To further examine the effect of drift we compared allele frequencies in the three founders with that in the population after five generations of inbreeding, represented by 11 wolves sampled 2007–2015 (Figure 2). The significant variation in allele frequencies among inbred wolves for each of the six possible categories of starting frequencies (given three founders; Figure 2) indicates that the power of genetic drift in this small and bottlenecked population has been strong. For 30 deleterious and 618 synonymous mutations that were polymorphic in the founders, all 11 inbred individuals were homozygous for the derived allele, indicating that these sites had become fixed in the population. We note that of the tentatively fixed sites that had three copies of each allele in the founders, 61% became fixed for the ancestral allele and 39% for the derived allele (χ² test, p = .028). Since the vast majority of mutations were at synonymous sites, it is unlikely that this difference was driven by purging of derived deleterious alleles.

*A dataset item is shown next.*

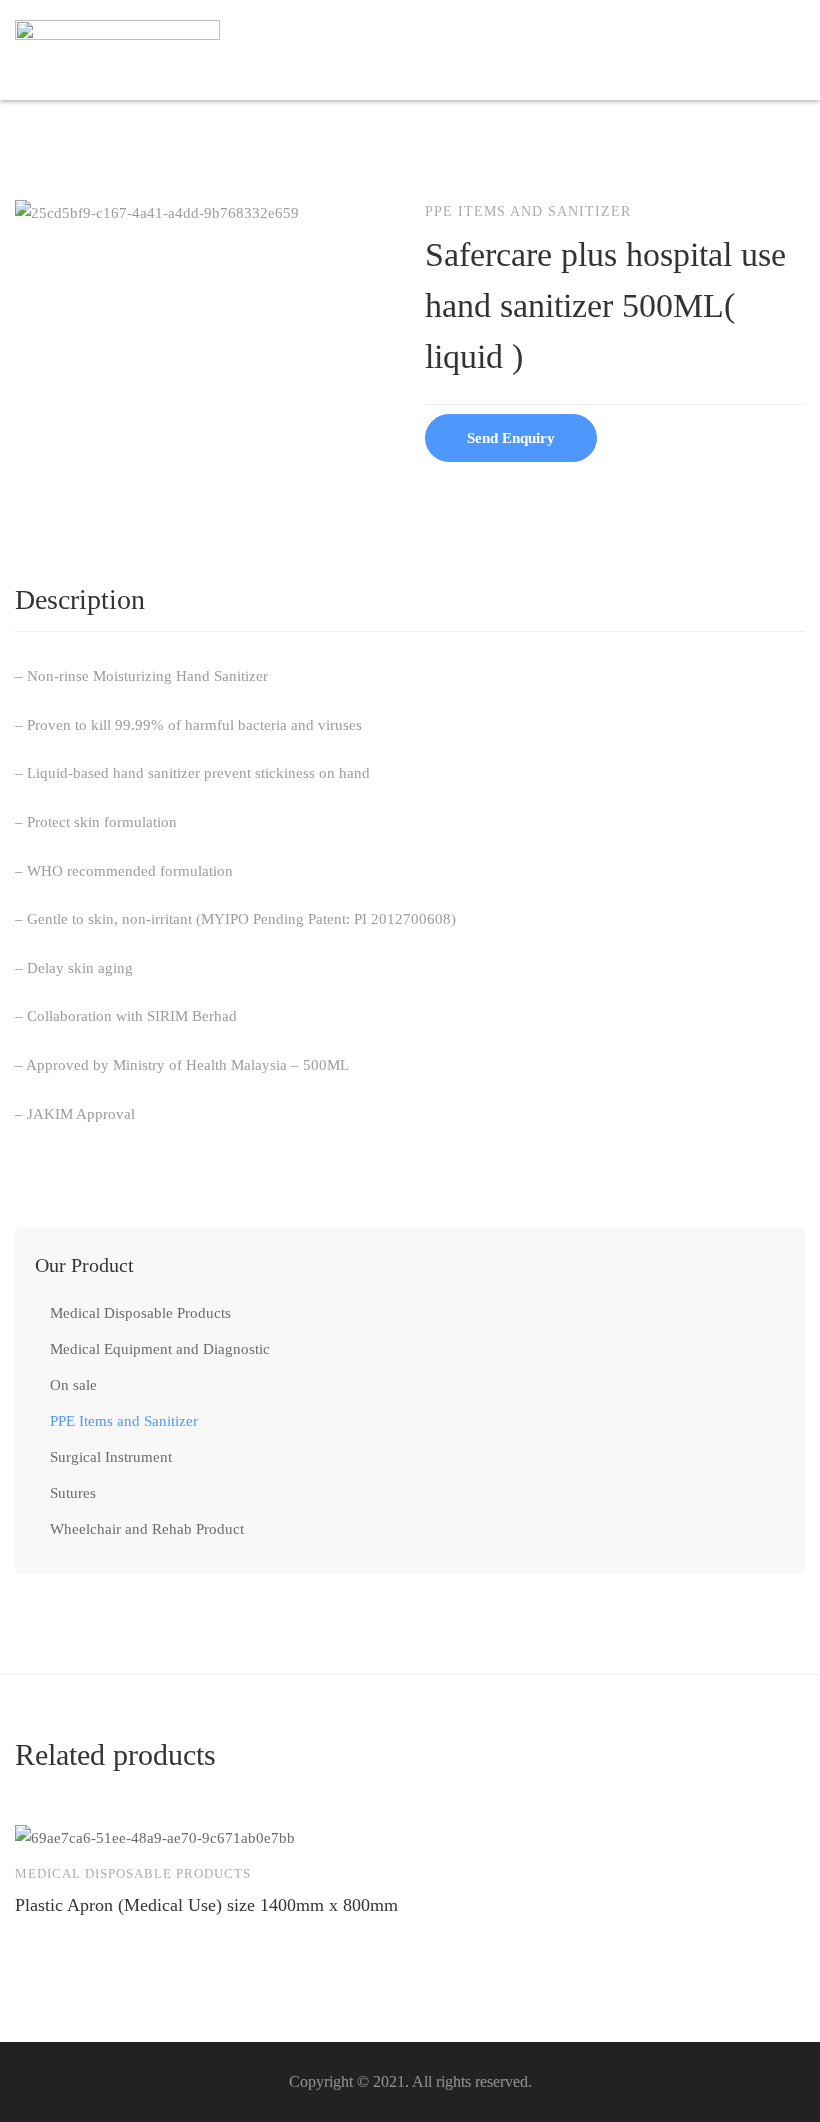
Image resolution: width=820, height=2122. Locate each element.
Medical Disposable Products (140, 1313)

The arrival and breeding of four immigrant wolves 2008–2013 in Scandinavia meant that many new alleles entered the population, including alleles that had become lost by drift in the original population. Of the 30 sites that tentatively had become fixed for the derived deleterious allele in the original population, 28 had regained the ancestral allele in 16 immigrant descendants sampled 2010–2015. For the 47 sites fixed for the derived allele already among the three founders, 21 had regained the ancestral allele in immigrant descendants. Not surprisingly, immigrants also contributed deleterious alleles—1890 in total, of which 844 had not previously been seen in Scandinavia. Immigrant descendants showed almost twice as many deleterious variants (1993) than the 11 inbred wolves with Scandinavian ancestry sampled during the same time period.

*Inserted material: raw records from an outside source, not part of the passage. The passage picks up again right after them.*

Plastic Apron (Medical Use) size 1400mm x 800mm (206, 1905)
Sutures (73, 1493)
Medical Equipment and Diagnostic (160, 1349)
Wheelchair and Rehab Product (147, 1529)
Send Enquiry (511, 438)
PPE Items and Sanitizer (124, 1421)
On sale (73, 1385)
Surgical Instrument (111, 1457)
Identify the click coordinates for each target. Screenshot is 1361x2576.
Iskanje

3.2 The effect of inbreeding

Inbreeding is expected to shift genotype frequencies. To examine if this led to the exposure of deleterious mutations in the original Scandinavian population, we followed changes in genotype frequencies over time and compared frequencies between populations. First, it was clear that the three founders of the original population had a lower proportion of heterozygous sites (deleterious: mean = 0.111 ± 0.020; synonymous: mean = 0.174 ± 0.029) than immigrant wolves (0.179 ± 0.017; 0.238 ± 0.016) as well as wolves from Finland (0.190 ± 0.015; 0.243 ± 0.017) and Russia (0.186 ± 0.008; 0.241 ± 0.009) (Figure 3a). The population thus started with less neutral and functional diversity than would have been the case with any three random individuals from the samples of Finnish, Russian and immigrant wolves.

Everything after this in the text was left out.